Both brands had always benefited from a premium image, particularly among Asian consumers, but both had also been left to stagnate a little under the Seagram management. Pernod Ricard understood the potential of the brands and immediately began investing in new marketing and promotional campaigns to support their development.
Indeed, this strategy has now been expanded to the whole of the group's portfolio, with increased marketing expenditure seen as the best way of developing brand growth in the long term, especially in light of the ever growing competition from the likes of Diageo and Allied Domecq. Organic growth in advertising and marketing expenditure during the year was 10.5 per cent, but was largely offset by the strong profit performance and tighter cost control.
It is perhaps no surprise, therefore, that the main drivers of growth for Pernod Ricard in 2004 were the Asian and American markets, where Chivas and Martell have a strong following. Chivas and Martell sales in Chinese Asia, and Chivas sales in South and Central America, were singled out for particular praise.
Patrick Ricard, chairman & CEO of Pernod Ricard said: "These are good results. The factors which enabled us to achieve them, like the development of our premium brands and our leading position in high potential markets, are in place and growing the business. I look forward to the future with confidence."
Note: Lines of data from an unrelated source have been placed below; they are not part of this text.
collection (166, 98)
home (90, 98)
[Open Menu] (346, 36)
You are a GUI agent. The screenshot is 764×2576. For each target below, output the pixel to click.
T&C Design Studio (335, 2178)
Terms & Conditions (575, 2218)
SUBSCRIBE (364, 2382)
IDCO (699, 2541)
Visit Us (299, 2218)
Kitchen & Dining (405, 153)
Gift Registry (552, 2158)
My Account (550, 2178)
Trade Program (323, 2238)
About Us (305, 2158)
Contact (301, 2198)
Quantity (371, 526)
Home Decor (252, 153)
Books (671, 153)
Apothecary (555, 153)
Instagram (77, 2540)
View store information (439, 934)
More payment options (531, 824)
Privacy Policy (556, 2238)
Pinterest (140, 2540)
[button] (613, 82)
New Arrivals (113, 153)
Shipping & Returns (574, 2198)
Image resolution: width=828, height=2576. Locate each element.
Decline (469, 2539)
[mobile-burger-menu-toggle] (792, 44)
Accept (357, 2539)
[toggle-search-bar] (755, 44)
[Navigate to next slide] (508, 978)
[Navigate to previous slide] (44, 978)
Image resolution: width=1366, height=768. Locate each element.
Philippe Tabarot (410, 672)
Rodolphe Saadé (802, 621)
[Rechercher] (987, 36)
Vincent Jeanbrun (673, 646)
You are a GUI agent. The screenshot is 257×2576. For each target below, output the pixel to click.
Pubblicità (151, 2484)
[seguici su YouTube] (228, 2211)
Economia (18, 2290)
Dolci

With its restructuring complete (focusing the company on its wine and spirit business after the sale of various operations such as Orangina, its fruit preparations arm and its drinks wholesale unit), Pernod Ricard is very well placed to benefit from ongoing growth, provided it can continue to invest in marketing and product innovation.
The company is particularly keen to move further down the premium route in sectors which have traditionally been perceived as more downmarket, in particular pastis. The anis brands after which the company is named have disappointed (Pastis 51, the main Pernod brand, saw its volumes drop by 6 per cent to 1.8 million 9-litre cases in 2004, while stablemate and arch rival Ricard slumped 3 per cent to 6 million cases) as French consumers have switched to more upmarket products, and the need for a new image is nowhere more necessary than for these products.
The company has already revamped the bottle design and marketing for these two brands, as well as rolling out spin offs such as premix Ricard Bouteille, the lemon-flavoured 51 Citron and Djangoa, a liqueur mixing chocolate and anis, but it is still too early to tell whether this will have the desired effect and attract new drinkers to the category.
Innovation will continue to play an important part in the premiumisation of the company's portfolio as a whole, however. The recent launch of a premium liqueur, Gloss de Suze, is just the latest in a long line of product launches building on established brands, and this strategy - along with a return to the takeover market - is likely to form the crux of Pernod Ricard's business for the next few years.